Work instructions = Starting at the line below holding "Screen dimensions: 1555x547" and stopping at the line holding "1200x658 pixels.", print every line exactly, both ends included, and leave the rest out.

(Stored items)

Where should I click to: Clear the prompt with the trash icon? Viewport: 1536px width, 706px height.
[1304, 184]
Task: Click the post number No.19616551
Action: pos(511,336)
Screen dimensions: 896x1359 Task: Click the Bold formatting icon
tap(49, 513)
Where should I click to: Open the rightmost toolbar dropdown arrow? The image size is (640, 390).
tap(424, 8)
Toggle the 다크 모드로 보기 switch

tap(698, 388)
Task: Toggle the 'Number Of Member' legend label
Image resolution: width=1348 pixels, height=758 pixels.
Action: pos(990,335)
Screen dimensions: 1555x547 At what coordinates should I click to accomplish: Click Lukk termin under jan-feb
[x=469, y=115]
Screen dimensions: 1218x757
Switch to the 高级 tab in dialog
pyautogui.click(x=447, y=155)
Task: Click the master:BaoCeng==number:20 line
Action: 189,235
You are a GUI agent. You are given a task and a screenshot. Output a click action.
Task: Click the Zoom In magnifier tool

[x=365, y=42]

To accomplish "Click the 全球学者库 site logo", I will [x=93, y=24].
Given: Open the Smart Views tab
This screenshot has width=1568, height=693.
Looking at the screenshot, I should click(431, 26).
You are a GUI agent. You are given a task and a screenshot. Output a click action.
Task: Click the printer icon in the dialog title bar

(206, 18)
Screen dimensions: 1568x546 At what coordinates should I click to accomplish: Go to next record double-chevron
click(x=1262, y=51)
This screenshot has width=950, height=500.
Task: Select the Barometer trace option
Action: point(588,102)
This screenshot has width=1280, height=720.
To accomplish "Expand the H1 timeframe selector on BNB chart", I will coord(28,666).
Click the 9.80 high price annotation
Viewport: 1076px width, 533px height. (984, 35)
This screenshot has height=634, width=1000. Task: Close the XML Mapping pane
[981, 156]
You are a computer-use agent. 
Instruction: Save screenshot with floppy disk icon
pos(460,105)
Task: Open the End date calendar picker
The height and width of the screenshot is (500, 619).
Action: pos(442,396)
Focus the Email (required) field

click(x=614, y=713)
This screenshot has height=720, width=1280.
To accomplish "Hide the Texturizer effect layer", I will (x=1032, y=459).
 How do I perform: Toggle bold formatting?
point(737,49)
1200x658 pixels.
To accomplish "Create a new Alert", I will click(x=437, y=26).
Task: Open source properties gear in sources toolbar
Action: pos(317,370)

Task response =
Screen dimensions: 1555x547 At what coordinates should I click to accomplish: Click Lukk termin under jan-feb
[x=469, y=115]
Screen dimensions: 1218x757
Switch to the 高级 tab in dialog
pyautogui.click(x=447, y=155)
Task: Click the master:BaoCeng==number:20 line
Action: 189,235
You are a GUI agent. You are given a task and a screenshot. Output a click action.
Task: Click the Zoom In magnifier tool

[x=365, y=42]

To accomplish "Click the 全球学者库 site logo", I will [x=93, y=24].
Given: Open the Smart Views tab
This screenshot has width=1568, height=693.
Looking at the screenshot, I should click(431, 26).
You are a GUI agent. You are given a task and a screenshot. Output a click action.
Task: Click the printer icon in the dialog title bar

(206, 18)
Screen dimensions: 1568x546 At what coordinates should I click to accomplish: Go to next record double-chevron
click(x=1262, y=51)
This screenshot has width=950, height=500.
Task: Select the Barometer trace option
Action: point(588,102)
This screenshot has width=1280, height=720.
To accomplish "Expand the H1 timeframe selector on BNB chart", I will coord(28,666).
Click the 9.80 high price annotation
Viewport: 1076px width, 533px height. (984, 35)
This screenshot has height=634, width=1000. Task: Close the XML Mapping pane
[981, 156]
You are a computer-use agent. 
Instruction: Save screenshot with floppy disk icon
pos(460,105)
Task: Open the End date calendar picker
The height and width of the screenshot is (500, 619).
Action: pos(442,396)
Focus the Email (required) field

click(x=614, y=713)
This screenshot has height=720, width=1280.
To accomplish "Hide the Texturizer effect layer", I will (x=1032, y=459).
 How do I perform: Toggle bold formatting?
point(737,49)
1200x658 pixels.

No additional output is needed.